*WORK TO COMPLETE*. Please return every line in the following data that includes the string "computer".

*SUPPLIED MATERIAL*.
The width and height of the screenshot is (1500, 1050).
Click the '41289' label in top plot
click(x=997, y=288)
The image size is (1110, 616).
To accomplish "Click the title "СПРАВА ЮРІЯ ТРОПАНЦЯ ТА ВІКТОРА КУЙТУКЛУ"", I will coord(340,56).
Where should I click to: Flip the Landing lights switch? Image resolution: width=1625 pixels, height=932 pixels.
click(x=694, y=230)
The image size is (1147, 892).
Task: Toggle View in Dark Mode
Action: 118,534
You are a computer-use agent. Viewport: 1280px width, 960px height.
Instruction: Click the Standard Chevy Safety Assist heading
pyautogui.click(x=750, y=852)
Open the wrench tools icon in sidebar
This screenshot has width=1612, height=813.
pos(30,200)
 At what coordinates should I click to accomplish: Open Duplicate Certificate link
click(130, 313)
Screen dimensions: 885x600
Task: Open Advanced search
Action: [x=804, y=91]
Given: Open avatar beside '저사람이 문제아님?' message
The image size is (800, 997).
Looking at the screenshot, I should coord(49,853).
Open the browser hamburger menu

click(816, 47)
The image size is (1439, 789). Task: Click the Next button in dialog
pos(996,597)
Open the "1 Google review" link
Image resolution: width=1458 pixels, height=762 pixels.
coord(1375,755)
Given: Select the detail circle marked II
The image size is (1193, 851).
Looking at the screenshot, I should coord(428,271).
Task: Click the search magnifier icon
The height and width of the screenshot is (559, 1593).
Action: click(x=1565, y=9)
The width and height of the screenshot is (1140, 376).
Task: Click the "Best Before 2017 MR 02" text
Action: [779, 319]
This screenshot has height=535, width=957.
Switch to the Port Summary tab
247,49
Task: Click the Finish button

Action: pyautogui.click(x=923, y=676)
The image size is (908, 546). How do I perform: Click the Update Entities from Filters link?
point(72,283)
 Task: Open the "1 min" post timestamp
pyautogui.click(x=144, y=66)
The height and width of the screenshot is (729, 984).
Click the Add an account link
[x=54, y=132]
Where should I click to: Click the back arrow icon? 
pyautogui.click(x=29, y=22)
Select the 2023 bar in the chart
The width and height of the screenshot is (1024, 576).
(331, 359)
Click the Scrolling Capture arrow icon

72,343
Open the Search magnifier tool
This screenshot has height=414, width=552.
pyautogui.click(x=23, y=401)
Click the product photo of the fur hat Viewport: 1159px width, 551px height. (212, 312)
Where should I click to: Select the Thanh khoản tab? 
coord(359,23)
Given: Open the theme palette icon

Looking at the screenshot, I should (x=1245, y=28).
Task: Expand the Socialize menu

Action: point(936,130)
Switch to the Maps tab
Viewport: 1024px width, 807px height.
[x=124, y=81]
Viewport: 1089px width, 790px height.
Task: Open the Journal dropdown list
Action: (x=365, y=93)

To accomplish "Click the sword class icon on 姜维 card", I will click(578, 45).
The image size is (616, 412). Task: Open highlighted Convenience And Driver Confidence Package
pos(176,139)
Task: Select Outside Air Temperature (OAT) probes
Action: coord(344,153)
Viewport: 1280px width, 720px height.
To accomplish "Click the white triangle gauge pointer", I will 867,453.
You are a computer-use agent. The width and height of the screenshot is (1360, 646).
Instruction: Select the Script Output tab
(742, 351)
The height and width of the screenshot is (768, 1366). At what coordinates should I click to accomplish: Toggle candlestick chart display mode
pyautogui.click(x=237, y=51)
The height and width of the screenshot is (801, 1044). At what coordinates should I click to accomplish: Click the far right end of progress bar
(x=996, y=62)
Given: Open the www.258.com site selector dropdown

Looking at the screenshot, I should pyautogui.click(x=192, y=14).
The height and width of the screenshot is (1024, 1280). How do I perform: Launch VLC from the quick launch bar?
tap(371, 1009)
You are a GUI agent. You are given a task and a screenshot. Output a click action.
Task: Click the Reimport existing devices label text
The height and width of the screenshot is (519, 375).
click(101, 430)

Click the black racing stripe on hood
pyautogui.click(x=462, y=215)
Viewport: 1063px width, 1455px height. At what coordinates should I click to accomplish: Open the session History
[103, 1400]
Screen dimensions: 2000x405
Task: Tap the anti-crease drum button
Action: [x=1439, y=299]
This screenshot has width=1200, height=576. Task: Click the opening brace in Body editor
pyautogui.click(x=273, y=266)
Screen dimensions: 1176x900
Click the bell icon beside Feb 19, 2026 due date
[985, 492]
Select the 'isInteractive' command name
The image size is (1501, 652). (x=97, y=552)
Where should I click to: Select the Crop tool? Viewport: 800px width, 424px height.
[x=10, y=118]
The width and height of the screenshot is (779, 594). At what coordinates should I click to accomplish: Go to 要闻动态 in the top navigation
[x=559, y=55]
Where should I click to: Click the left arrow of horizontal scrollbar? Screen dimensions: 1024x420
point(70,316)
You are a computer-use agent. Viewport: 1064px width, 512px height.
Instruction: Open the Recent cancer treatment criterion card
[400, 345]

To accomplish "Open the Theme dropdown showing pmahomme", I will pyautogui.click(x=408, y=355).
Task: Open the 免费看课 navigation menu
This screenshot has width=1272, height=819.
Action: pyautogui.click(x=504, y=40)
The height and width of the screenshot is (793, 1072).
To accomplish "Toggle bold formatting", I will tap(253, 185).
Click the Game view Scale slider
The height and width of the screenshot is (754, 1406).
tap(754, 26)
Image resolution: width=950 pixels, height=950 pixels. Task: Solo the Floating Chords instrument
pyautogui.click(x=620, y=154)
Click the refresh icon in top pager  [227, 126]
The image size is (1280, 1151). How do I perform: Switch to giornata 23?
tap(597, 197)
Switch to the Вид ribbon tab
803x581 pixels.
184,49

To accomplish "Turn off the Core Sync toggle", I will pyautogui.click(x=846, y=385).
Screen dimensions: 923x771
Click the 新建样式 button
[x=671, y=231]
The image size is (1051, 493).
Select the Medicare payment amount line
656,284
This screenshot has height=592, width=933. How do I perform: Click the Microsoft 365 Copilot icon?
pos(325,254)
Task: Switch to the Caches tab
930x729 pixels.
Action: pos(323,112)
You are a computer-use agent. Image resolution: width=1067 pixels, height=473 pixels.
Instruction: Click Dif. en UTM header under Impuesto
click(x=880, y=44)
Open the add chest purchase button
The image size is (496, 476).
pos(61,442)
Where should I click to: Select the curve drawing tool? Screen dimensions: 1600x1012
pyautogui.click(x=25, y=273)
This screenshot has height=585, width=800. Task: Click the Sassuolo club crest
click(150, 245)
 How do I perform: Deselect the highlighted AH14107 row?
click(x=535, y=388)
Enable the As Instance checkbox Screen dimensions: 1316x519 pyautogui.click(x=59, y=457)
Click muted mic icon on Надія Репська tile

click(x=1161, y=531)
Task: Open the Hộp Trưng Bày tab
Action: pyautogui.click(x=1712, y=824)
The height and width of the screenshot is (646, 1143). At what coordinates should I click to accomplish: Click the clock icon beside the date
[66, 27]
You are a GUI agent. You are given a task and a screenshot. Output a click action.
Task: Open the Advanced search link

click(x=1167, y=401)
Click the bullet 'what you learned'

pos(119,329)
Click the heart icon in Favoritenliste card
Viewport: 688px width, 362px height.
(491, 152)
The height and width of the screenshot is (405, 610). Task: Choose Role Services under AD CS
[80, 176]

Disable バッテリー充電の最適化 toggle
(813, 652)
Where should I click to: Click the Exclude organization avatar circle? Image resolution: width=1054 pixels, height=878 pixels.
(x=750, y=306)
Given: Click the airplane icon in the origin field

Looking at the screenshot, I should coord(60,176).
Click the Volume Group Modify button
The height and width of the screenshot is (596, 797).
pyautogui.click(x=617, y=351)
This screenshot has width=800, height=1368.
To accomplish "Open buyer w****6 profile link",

*TASK OUTPUT*.
You are a computer-use agent. Viewport: 1280px width, 960px height.
You are a computer-use agent. The width and height of the screenshot is (1360, 646).
You are a computer-use agent. Viewport: 1064px width, 512px height.
You are a computer-use agent. Image resolution: width=1067 pixels, height=473 pixels.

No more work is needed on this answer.